## Problem to solve
Could you print exactly the lines from the one that contains "Viewport: 1502px width, 812px" to the end of the data, both ends included, and nothing else? Skip the pictures.

## Exercise input
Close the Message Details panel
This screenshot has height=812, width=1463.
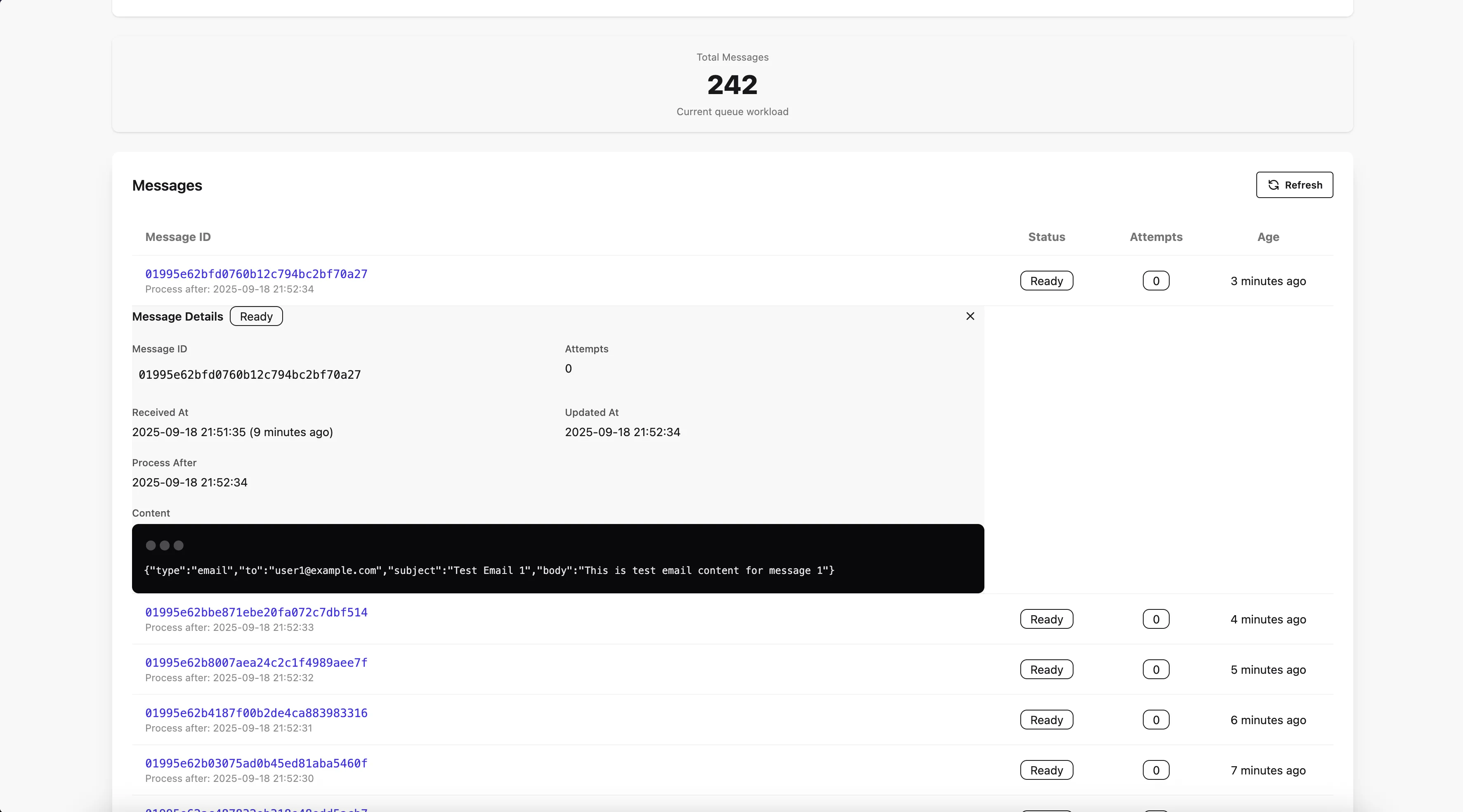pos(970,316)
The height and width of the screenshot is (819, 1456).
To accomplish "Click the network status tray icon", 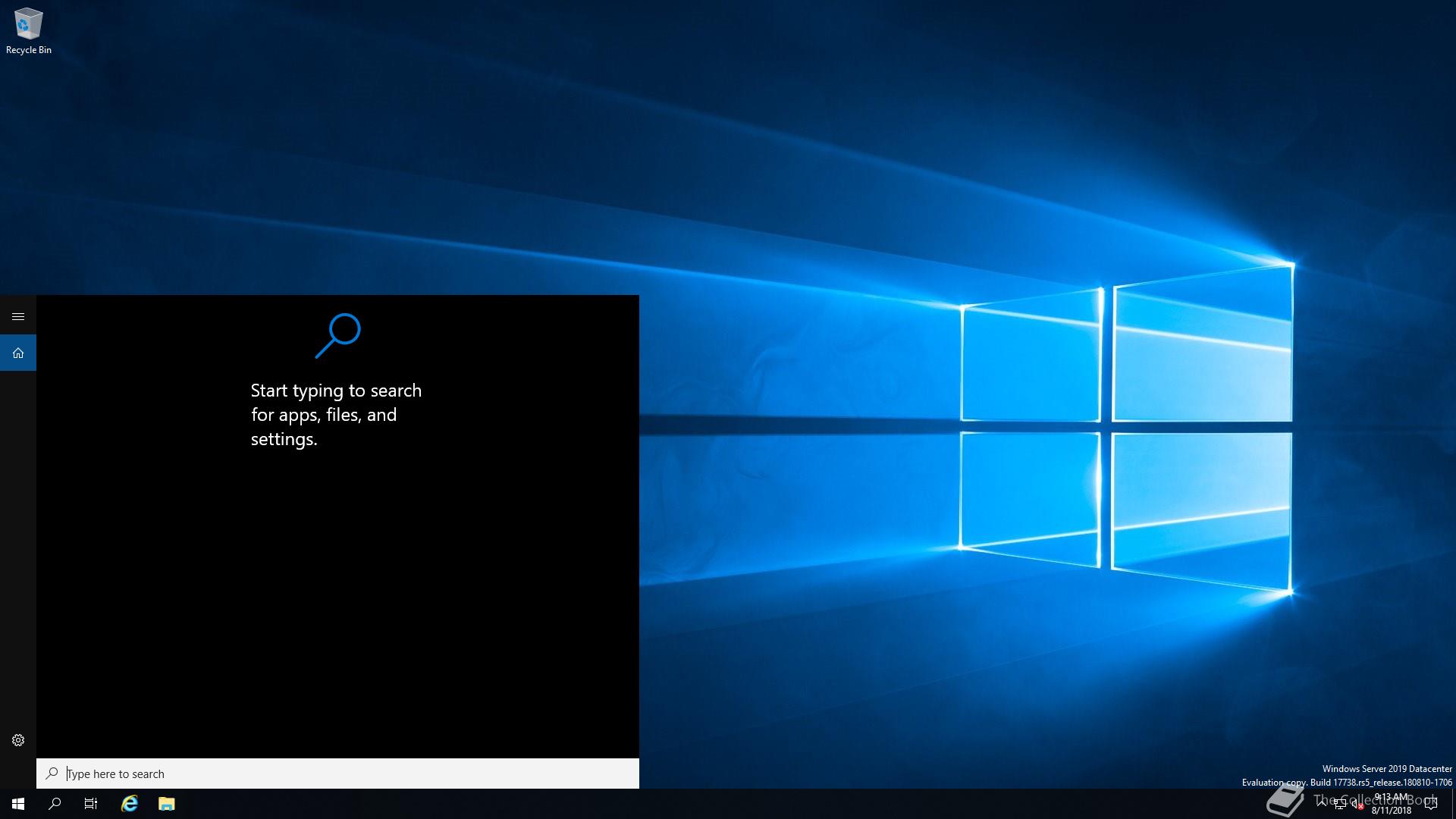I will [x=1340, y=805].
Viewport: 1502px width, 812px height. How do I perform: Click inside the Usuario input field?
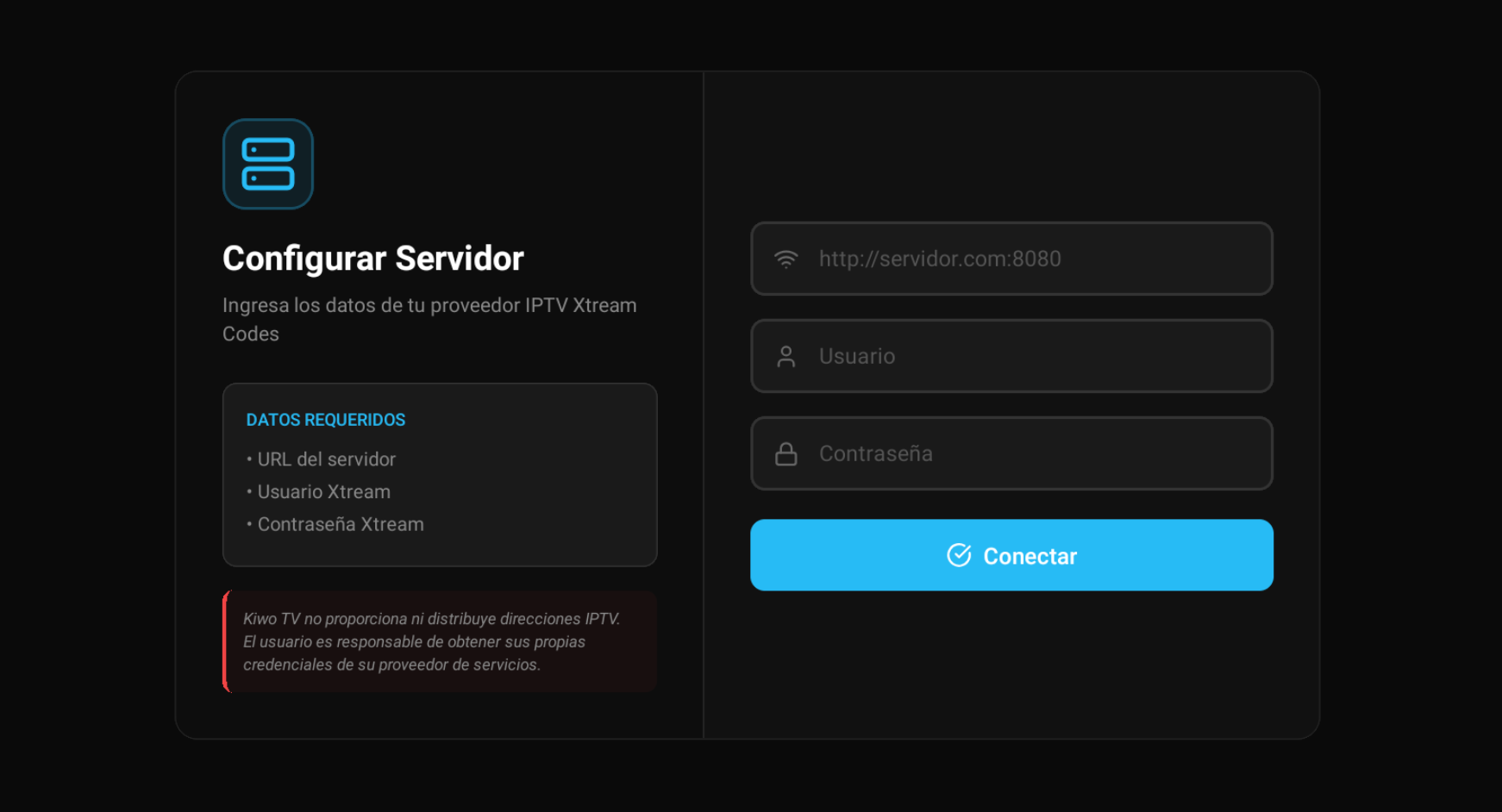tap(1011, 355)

## Response
Viewport: 1502px width, 812px height. How do I perform: Click inside the Usuario input field?
tap(1011, 355)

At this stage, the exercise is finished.